About the Baby, where the message is: Better to re-invent reality than live

with unacceptable truth. “Our reality is determined by our need,” says the Man.

“The greater need rules the game.”

I must say that when I

saw the London production, it induced in me a great need to flee. I belonged to

that morose faction of the audience at the Almeida who couldn’t understand why

everyone else was convulsed with laughter and worse, Deep in Thought. It seemed

to me then-and now, alas-that Mr. Albee had written an allegorical romp dressed

up as a Serious Statement. The vaudevillian form of the piece wasn’t in a new

style, as some claim. Characters bursting into the ironic counterpoint of

music-hall song were first perfected by Dennis Potter in his glorious The Singing Detective and Pennies from Heaven . Mr. Albee’s Play About the Baby is squarely in the

tried and true tradition of Pirandello and the Theater of the Absurd.

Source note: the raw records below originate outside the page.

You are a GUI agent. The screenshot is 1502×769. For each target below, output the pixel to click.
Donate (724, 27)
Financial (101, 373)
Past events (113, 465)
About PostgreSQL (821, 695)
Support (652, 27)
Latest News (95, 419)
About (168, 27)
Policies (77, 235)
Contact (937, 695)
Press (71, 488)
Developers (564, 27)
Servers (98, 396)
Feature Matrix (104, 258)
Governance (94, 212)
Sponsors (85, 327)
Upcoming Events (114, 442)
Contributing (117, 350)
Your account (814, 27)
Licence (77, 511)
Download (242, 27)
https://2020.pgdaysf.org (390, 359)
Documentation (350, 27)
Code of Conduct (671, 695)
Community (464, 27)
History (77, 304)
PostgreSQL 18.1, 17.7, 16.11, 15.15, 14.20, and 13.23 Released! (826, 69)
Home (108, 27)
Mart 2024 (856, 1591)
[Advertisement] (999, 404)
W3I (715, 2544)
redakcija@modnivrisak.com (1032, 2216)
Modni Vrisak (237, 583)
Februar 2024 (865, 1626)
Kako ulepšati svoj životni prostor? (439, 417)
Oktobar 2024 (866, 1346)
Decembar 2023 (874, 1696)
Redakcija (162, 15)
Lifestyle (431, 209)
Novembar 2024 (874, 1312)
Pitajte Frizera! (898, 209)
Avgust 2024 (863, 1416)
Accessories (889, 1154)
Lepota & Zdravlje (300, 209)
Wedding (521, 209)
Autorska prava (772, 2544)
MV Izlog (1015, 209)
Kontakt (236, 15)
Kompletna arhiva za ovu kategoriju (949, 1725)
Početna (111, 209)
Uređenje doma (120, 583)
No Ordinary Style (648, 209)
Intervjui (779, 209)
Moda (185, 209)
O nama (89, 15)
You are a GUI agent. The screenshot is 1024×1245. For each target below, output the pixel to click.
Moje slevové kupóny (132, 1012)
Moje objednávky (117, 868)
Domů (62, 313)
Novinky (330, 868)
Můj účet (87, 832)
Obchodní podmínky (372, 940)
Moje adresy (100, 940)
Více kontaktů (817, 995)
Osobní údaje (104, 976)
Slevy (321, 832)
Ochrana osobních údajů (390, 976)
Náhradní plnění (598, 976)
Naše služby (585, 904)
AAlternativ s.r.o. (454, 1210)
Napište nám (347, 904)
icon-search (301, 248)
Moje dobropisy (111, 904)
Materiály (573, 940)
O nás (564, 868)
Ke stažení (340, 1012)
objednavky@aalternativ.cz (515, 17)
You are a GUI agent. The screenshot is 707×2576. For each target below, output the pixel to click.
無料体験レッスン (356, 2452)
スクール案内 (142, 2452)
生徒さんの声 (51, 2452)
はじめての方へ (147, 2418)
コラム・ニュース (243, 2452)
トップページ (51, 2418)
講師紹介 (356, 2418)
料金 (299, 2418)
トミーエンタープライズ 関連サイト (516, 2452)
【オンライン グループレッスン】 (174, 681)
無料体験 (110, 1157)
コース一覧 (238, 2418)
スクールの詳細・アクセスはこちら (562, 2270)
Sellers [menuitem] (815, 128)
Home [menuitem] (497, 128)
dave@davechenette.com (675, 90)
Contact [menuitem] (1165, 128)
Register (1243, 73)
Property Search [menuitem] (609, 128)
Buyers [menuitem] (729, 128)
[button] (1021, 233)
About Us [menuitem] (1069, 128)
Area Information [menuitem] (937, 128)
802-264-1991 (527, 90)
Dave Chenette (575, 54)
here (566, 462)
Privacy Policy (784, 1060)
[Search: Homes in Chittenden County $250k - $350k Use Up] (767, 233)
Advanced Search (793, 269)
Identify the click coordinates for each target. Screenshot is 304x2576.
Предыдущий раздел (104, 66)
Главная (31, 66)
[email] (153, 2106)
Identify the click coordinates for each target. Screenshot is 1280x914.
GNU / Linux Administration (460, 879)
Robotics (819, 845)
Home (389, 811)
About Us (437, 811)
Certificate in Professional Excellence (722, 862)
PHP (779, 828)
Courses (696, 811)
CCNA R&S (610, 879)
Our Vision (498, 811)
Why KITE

“What! What was that?” exclaims Woman, as the Boy and Girl

run nakedly across the stage. “Did two people just run nakedly across the

stage, giggling? Yes? Well … why not?”

The London production wasn’t helped by the Royal Shakespeare

stalwart, Alan Howard, playing the Man opposite Frances de la Tour’s Woman.

Mr. Howard’s renowned skills do not include an easeful sense

of comedy, and Ms. de la Tour was overcompensating with too much of an acting

storm. Good to report then that the New York production, directed by David

Esbjornson with great care and good humor, is blessed with two superlative

performances from Brian Murray as the Man and Marian Seldes as the Woman. The

two veterans are at the peak of their considerable powers here-a pleasure to

see them holding the stage, and us, in the palm of their hands. What a

difference an actor makes! The comic flair

and experience of Mr. Murray and Ms. Seldes are beyond question. They

turn on a dime and give the piece its glue with innately commanding, lethal

charm.

“I’m not an actress; I

want you to know that right off,” Ms. Seldes’ Woman informs us so amusingly at

the start. “I am a trifle …

theatrical.” To see and hear the elegant, beadily intelligent Ms. Seldes (who,

it’s no secret, can be a trifle

theatrical) reminisce about a probably invented affair long, long ago-“A

painter hanged himself for the love of me”-is to experience one of the great

theater treats. Mr. Murray is our relaxed vaudevillian host. “Hello there!” he

greets us, beaming. Or later: “Oh what a wangled teb we weave!” Beware the

stranger with the smile who might be a jolly bank manager. He goads and needles

in his absent-minded, idle way until it’s time to deliver the executioner’s

song.

Mr. Murray is an actor who in a second can transform

amiability into the killer’s smirk. At the close, the Boy and Girl are pleading

for their innocent lives, begging to live in their unspoilt Eden a little longer.

“Give us some time. Please?”

“Time’s up,” says the Man,

and Mr. Murray makes the moment memorable.

But is the play? Good though David Burtka and Kathleen Early

are as the Boy and Girl, their innocence is contrived. But then, Mr. Albee has

re-created the innocence of youth in the romantic form of some neo–woodland

fantasy where giddy, naked adolescents frolic in an idealized Eden. The

simple-mindedness of his message is signaled by the giant pacifier-or monstrous

tit-of John Arnone’s nursery set. There are one too many random diversions

teasing away the time quite innocuously-about writers, sentimental movies,

pretending to be blind, hard-ons, the con games of evil gypsies who steal money

and children. It is unremarkable for Mr. Albee to keep pointing out to us that

people often cope with reality by avoiding it. But it is the blatancy of his

oft-repeated message that proves glib.

“If you have no wounds, how can you know if you’re alive? If

you have no scar, how do you know who you are …?” And again: “If you

don’t have the wound of a broken heart, how can you know you’re alive?” And one

positively final time: “Wounds, children, wounds. Learn from it. Without

wounds, what are you?”

This mantra of discontent is jaded, not tragic. Mr. Albee is

like the Wicked Witch cursing the innocent young with dire warnings about

growing up. “Listen to me, my lovelies!” the Wicked Witch tells us, raising a

gnarled hand to the heavens. “Better you know it now. Life is horrible. Life

sucks! Mark my wise words. You’ll thank me for them one day.”